Nous avons ressenti sur place la tension, parce que la menace est de chaque instant, et émotion devant les cohortes de réfugiés en provenance d'Ukraine. Gilbert Bouchet va maintenant intervenir sur ce second point.
L'attaque russe a entraîné un exode massif de réfugiés dans les pays limitrophes de l'Ukraine, à commencer par la Pologne, mais aussi dans tous les pays proches.
La Roumanie a été une destination importante, en particulier pour les réfugiés du sud de l'Ukraine. Au cours des cinq semaines écoulées entre l'attaque russe et notre mission, 600 000 réfugiés ukrainiens sont ainsi arrivés en Roumanie. Lorsque nous étions sur place, le rythme des arrivées tendait à se ralentir, en raison de la capacité de l'armée ukrainienne à stopper, voire à repousser l'avancée russe.

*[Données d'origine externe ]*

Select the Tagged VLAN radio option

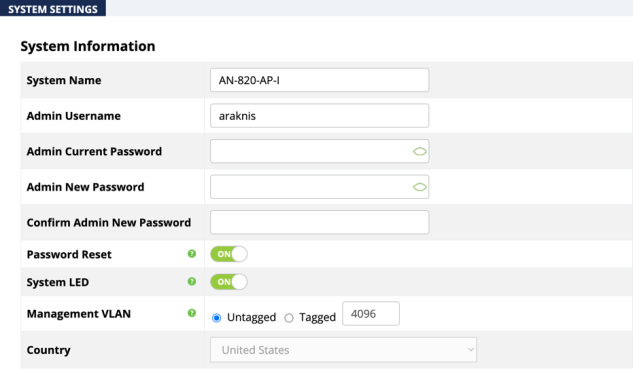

Nombre de ces réfugiés sont en transit : la plupart avait pour destination finale la Pologne. D'autres ont gagné les pays d'Europe occidentale, soit qu'ils y aient déjà des attaches, soit qu'ils aient accepté une proposition de relocalisation.
Le profil de ces réfugiés est très particulier : il s'agit pour l'essentiel de femmes et d'enfants. La quasi-totalité des hommes en âge de combattre sont restés en Ukraine, d'où ils ne peuvent d'ailleurs pas sortir compte tenu de la mobilisation générale. Les personnes âgées qui n'étaient pas en état de fuir sont également restées en Ukraine.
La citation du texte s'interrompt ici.